● How to complete this task
Among the entries below, one line contains "Select the Self Contained Mode subheading" and another contains "Click the Custom". Transcribe those two lines and every line between them, exactly.

======== Input records

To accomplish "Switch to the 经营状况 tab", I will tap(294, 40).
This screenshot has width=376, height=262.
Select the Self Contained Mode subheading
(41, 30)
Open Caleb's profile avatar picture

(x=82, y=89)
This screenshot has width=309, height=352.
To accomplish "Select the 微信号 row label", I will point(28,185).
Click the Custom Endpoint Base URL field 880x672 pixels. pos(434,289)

================
======== Input records

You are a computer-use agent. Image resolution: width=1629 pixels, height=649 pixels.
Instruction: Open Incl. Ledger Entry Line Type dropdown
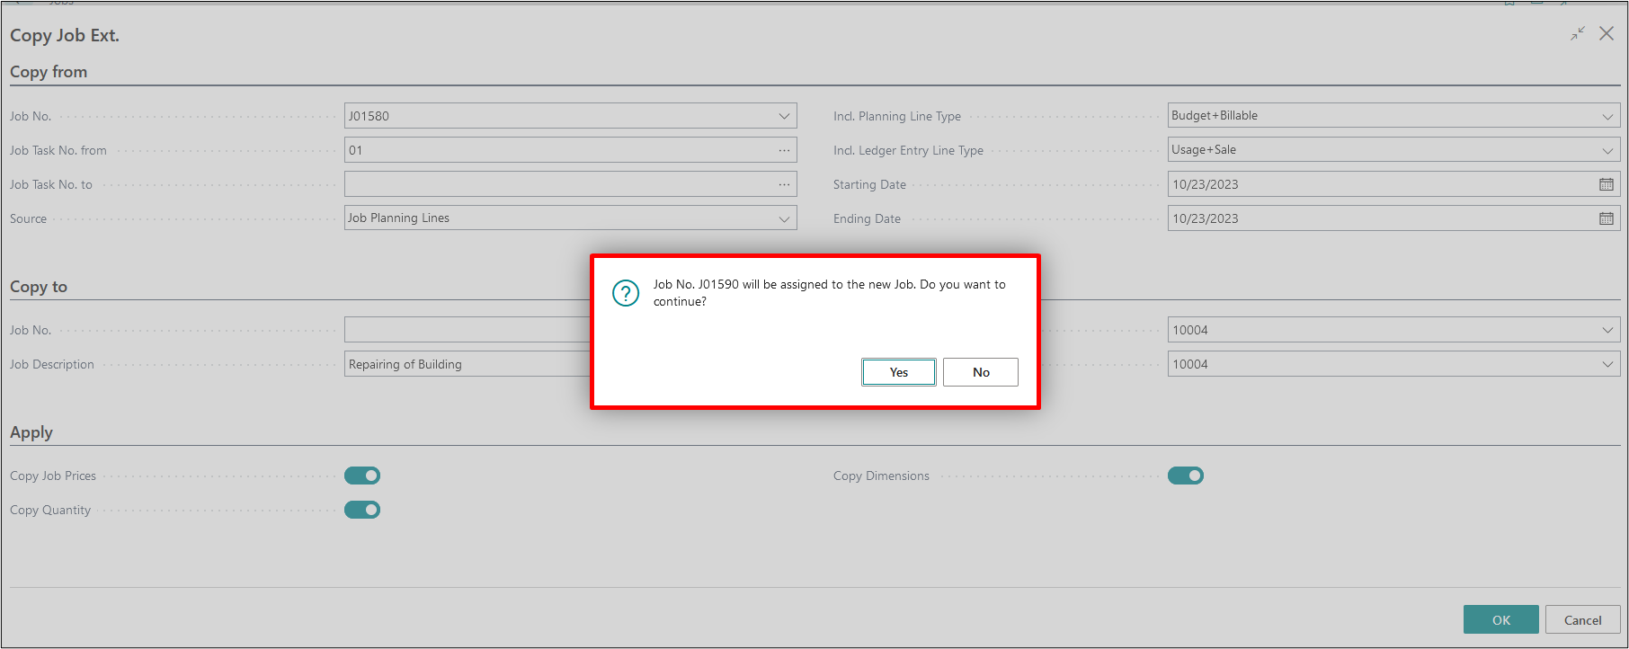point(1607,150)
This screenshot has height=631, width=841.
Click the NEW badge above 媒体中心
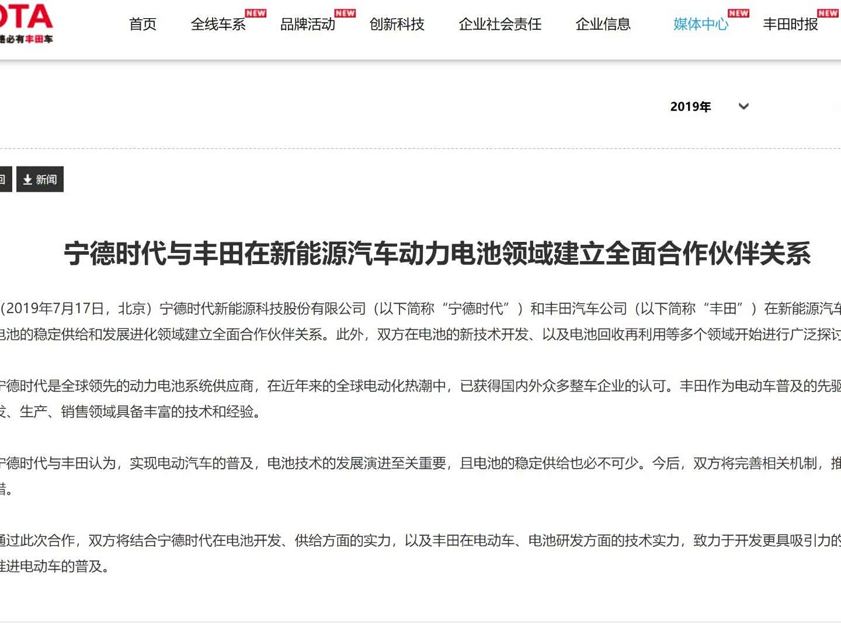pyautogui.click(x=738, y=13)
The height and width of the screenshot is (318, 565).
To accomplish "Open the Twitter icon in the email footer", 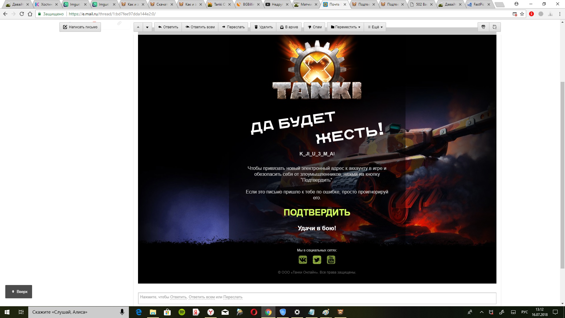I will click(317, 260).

================

● Answer to this exercise
Select the Self Contained Mode subheading
(41, 30)
Open Caleb's profile avatar picture

(x=82, y=89)
This screenshot has width=309, height=352.
To accomplish "Select the 微信号 row label", I will point(28,185).
Click the Custom Endpoint Base URL field 880x672 pixels. pos(434,289)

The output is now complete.